Staatsanwältin nach Versuch, Verfahren gegen Ex-Bürgermeisterin und aktuellen Bürgermeister von Paraguarí einzustellen, in den Chaco versetzt

Asunción: Generalstaatsanwalt Emiliano Rolón ordnete per Dekret N° 377/2026 die Versetzung von Milena Basualdo an. Sie wird künftig als Staatsanwältin in Filadelfia tätig sein. Ihr Nachfolger in Paraguarí wird interimistisch der Staatsanwalt von Yaguarón, Eladio Cohene.

Hintergründe der Anzeige

Der nationale Rechnungshof (CGR) erstattete am 29. Dezember 2025 Strafanzeige wegen mutmaßlicher Untreue (lesión de confianza). Die Vorwürfe richten sich gegen:

  • Lorena Burgos de Baruja (ANR-HC): Ehemalige Bürgermeisterin.

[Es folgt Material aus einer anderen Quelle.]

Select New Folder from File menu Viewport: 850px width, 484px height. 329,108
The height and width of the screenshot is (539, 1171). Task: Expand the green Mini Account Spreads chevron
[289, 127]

  • Marcelo Simbrón (ANR-HC): Aktueller Bürgermeister und Kandidat für die Wiederwahl.

Gegenstand der Ermittlungen sind Unregelmäßigkeiten bei kommunalen Bauprojekten zwischen 2021 und 2024. Laut Bericht wurden Gelder aus dem Bildungsfonds (Fonacide) verwendet, um Bauleistungen zu bezahlen, die entweder gar nicht oder nur teilweise ausgeführt wurden.

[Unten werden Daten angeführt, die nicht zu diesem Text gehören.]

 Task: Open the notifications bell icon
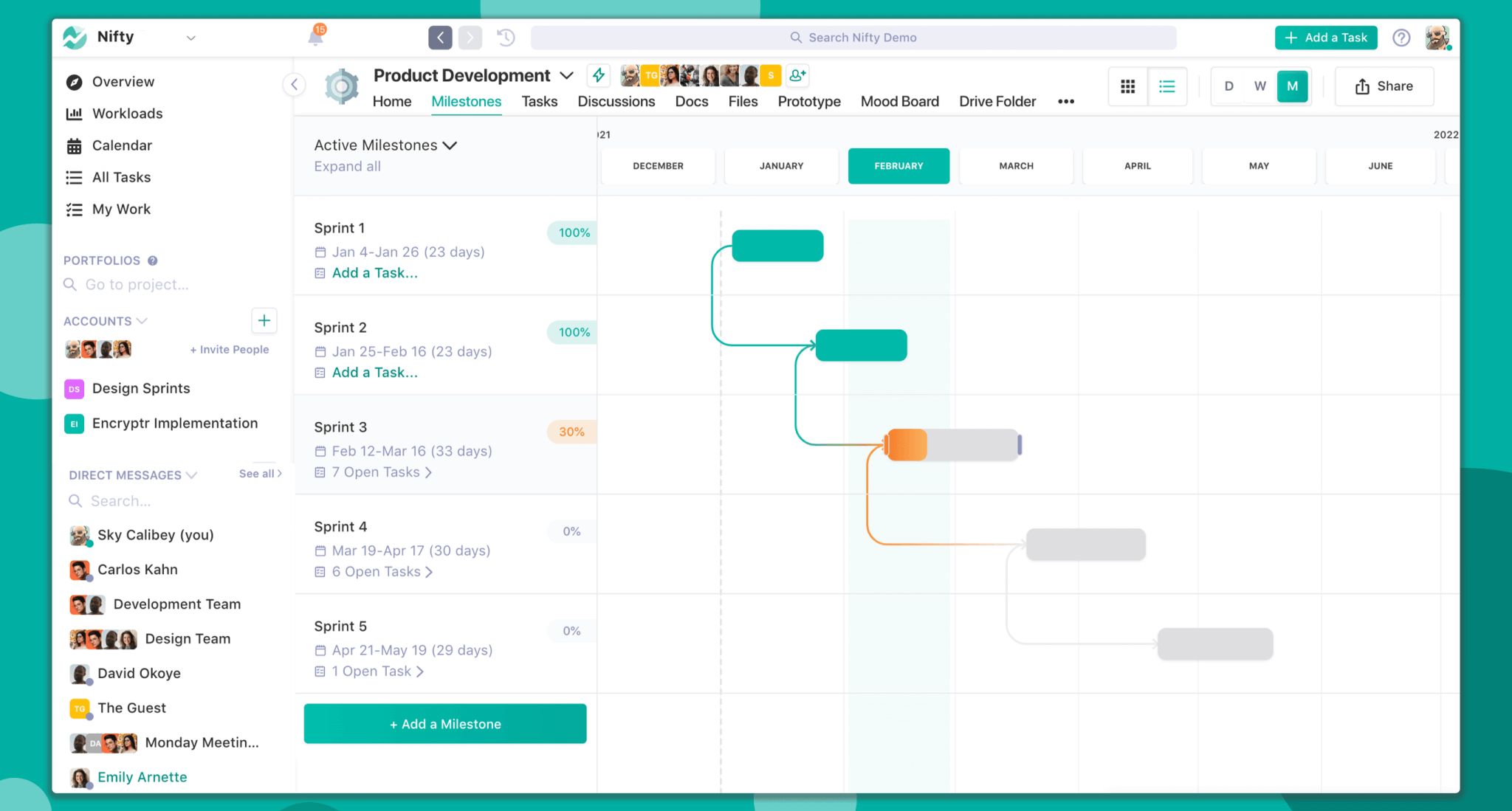pyautogui.click(x=316, y=37)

Ein „meteorisches“ Einstellungsverfahren

Obwohl der Fall komplex ist und kaum Ermittlungsschritte unternommen wurden, beantragte Staatsanwältin Basualdo bereits am 27. Januar 2026 – weniger als 30 Tage nach Eingang der Anzeige – die Einstellung des Verfahrens. Dieses ungewöhnlich schnelle Vorgehen wurde als „meteorisch“ kritisiert.

Die Richterin Digna Ocampos lehnte den Einstellungsantrag jedoch ab und verhinderte so ein vorzeitiges Ende des Prozesses. Daraufhin entzog Generalstaatsanwalt Rolón der Staatsanwältin den Fall und setzte ein neues Ermittlerteam ein (Alfredo Ramos Manzur und Omar Segovia).

Die festgestellten Mängel

Der Rechnungshof deckte gravierende Missstände auf:

  • Finanzieller Schaden: Eine Differenz von ca. 162 Millionen Guaranies (ca. 20.000 EUR) zwischen gezahlten und tatsächlich erbrachten Leistungen.

  • Vergabeverfahren: Die Gemeinde nutzte systematisch Ausnahme- und Direktvergaben für „Notfälle“, ohne technische Begründung oder Meldung an die Aufsichtsbehörde (DNCP).

  • Mangelhafte Dokumentation: Es fehlten Pläne und formelle Genehmigungen für Projektänderungen.

  • Sicherheitsrisiko: Einige Bauwerke entsprechen nicht den technischen Spezifikationen, was ein Risiko für die Bevölkerung darstellt. Trotz fehlender Fertigstellung wurden Endabnahmeprotokolle unterzeichnet.